The result of the query is the set of covers $R$ of $S$; $\forall r \in R, |r| \le k$.

So for instance, if $S = \{a, b, c, d\}$ and $Q=( \{a,b\}, 3 )$, $R$ should return all covers of $S$ formed by $\{a, b\}$ and $k = (3 - 1 = ) 2$ or less other subsets of $P(S) - \{\emptyset \cup S\}$, namely: $R = \{$ $$\{a,b\} , \{c\} , \{d\}$$ $$\{a,b\} , \{c, d\}$$ $$\{a,b\} , \{a, c, d\}$$ $$\{a,b\} , \{b, c, d\}$$ $\}$

I want to know if there is an efficient algorithm that can give me all of these combinations of covers.

In other words, I want to know if there is an efficient way to get all covers formed by at most $k$ elements, where I only know 1 element out of k.

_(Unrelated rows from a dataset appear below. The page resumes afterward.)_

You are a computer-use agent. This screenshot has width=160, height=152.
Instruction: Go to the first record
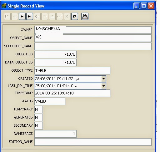coord(7,16)
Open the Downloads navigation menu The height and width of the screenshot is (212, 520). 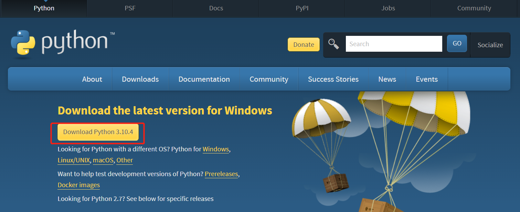click(140, 79)
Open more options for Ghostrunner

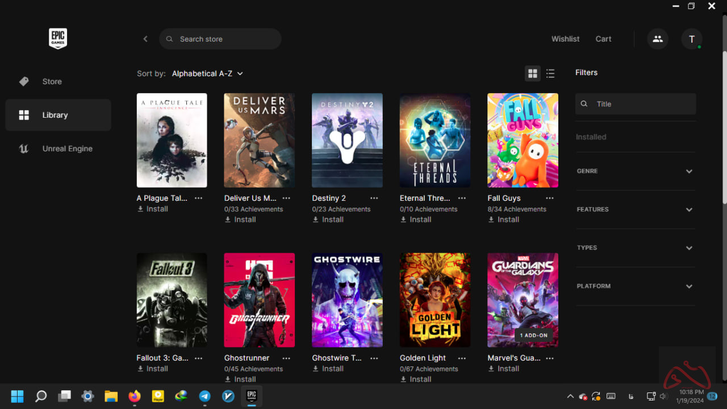pyautogui.click(x=286, y=358)
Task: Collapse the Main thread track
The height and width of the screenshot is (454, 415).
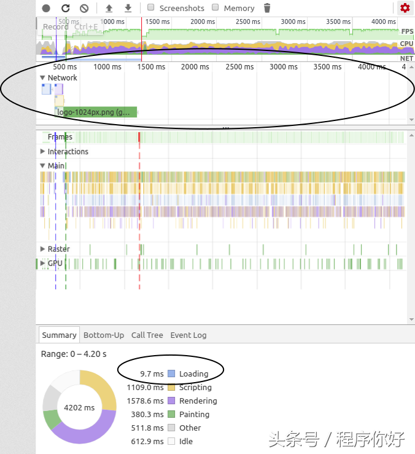Action: [43, 166]

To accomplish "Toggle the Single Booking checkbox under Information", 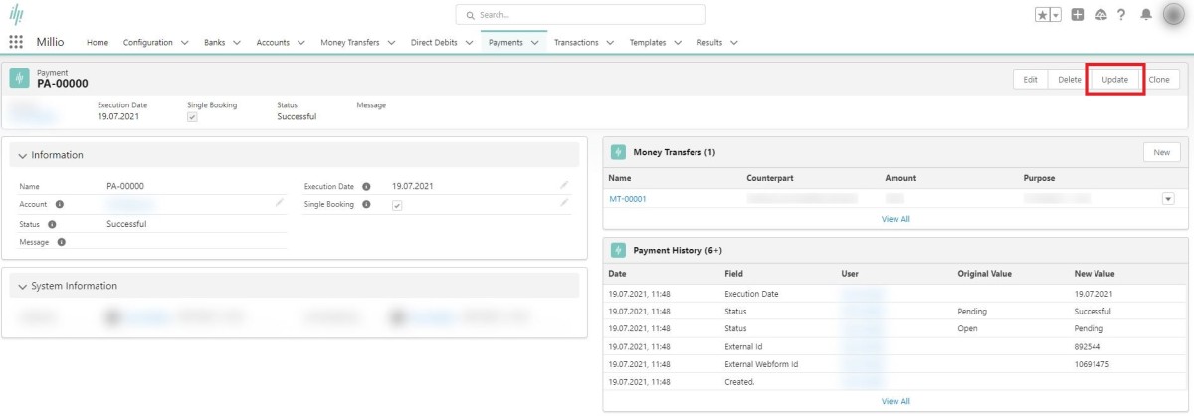I will click(x=397, y=205).
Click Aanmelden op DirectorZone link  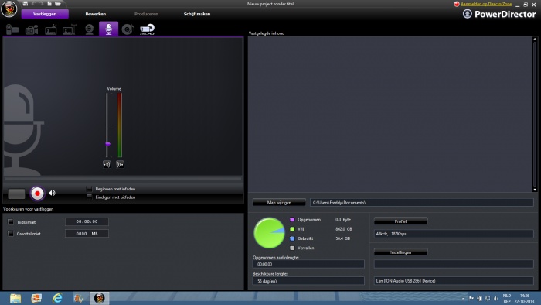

• There are others such as $\{a,b\},\{a,c\},\{d\}$, indeed $15$ others. Sep 18 '13 at 19:18

The first step is to eliminate the known set $s$. The idea is to find all covers of $S \setminus s$ using at most $k-1$ sets, and then augment the solution by adding all subsets of $s$ to all sets in any given cover in all possible ways. Details omitted.
For the new problem, it is enough to find all covers of $S$ of size exactly $k$ which don't use $S$ or $\emptyset$. In fact, we can ignore these restrictions, and just drop the (relatively) few solutions using these sets. We will generate them ordered, incurring a factor of $k!$ in efficiency; I'm sure that can be avoided, but I'll leave the details for you. Consider the sets $S_1,\ldots,S_k$ in order, and suppose that they cover $a_1,\ldots,a_k$ "new" elements, that is $|S_1| = a_1$, $|S_2 \setminus S_1| = a_2$ and so on. Then $a_1 + \cdots + a_k = |S|$, and we can enumerate over all such sequences (including zeroes). For each sequence, we can enumerate over the new elements themselves. Finally, we enumerate over all possible ways of adding "old" elements to sets, for example $S_3$ could additionally to $a_3$ new elements contain any subset of $S_1 \cup S_2$.